TASK DATA:
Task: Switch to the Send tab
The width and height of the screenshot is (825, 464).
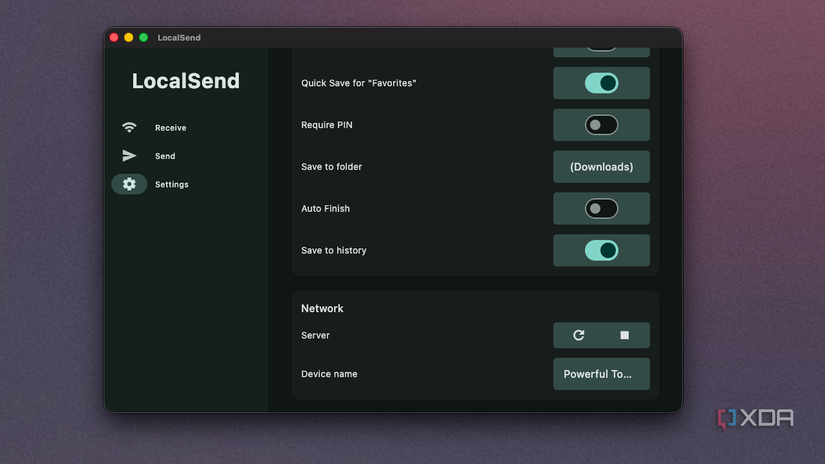Action: [x=165, y=156]
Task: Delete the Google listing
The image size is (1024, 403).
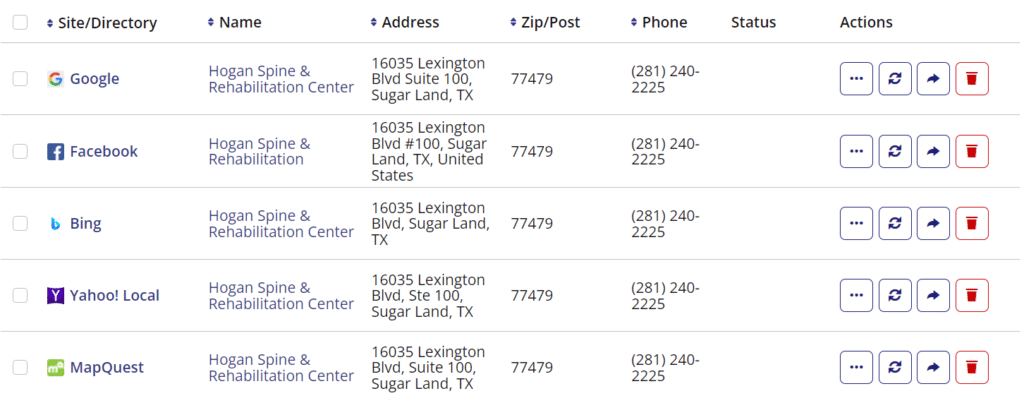Action: pos(972,79)
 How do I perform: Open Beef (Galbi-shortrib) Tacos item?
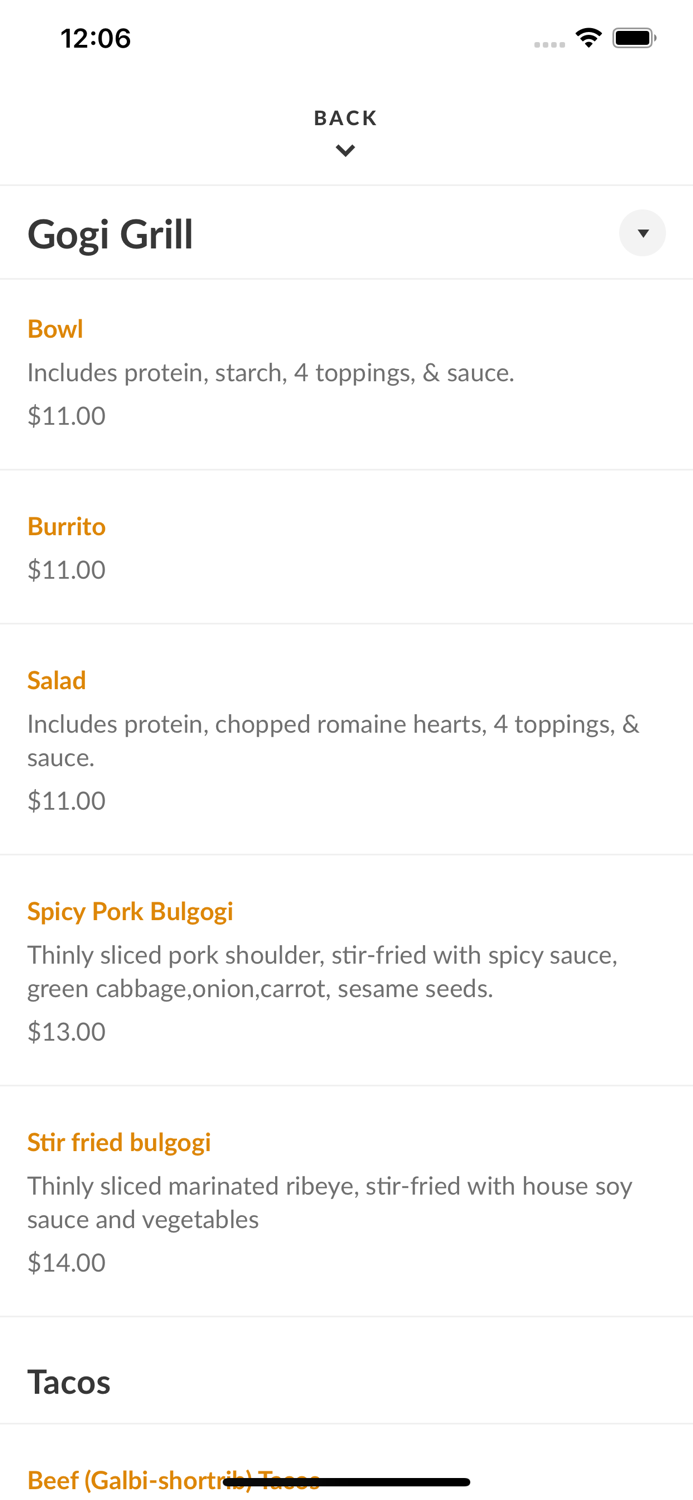(x=174, y=1481)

EXERCISE INSTRUCTIONS: Swap every "Task" in the rows above for "Goal" and change nothing else. Leave the pictures out of your copy.

TASK RESPONSE:
Goal: Switch to the Send tab
The width and height of the screenshot is (825, 464).
Action: [x=165, y=156]
Goal: Delete the Google listing
The image size is (1024, 403).
Action: pos(972,79)
 How do I perform: Open Beef (Galbi-shortrib) Tacos item?
(x=174, y=1481)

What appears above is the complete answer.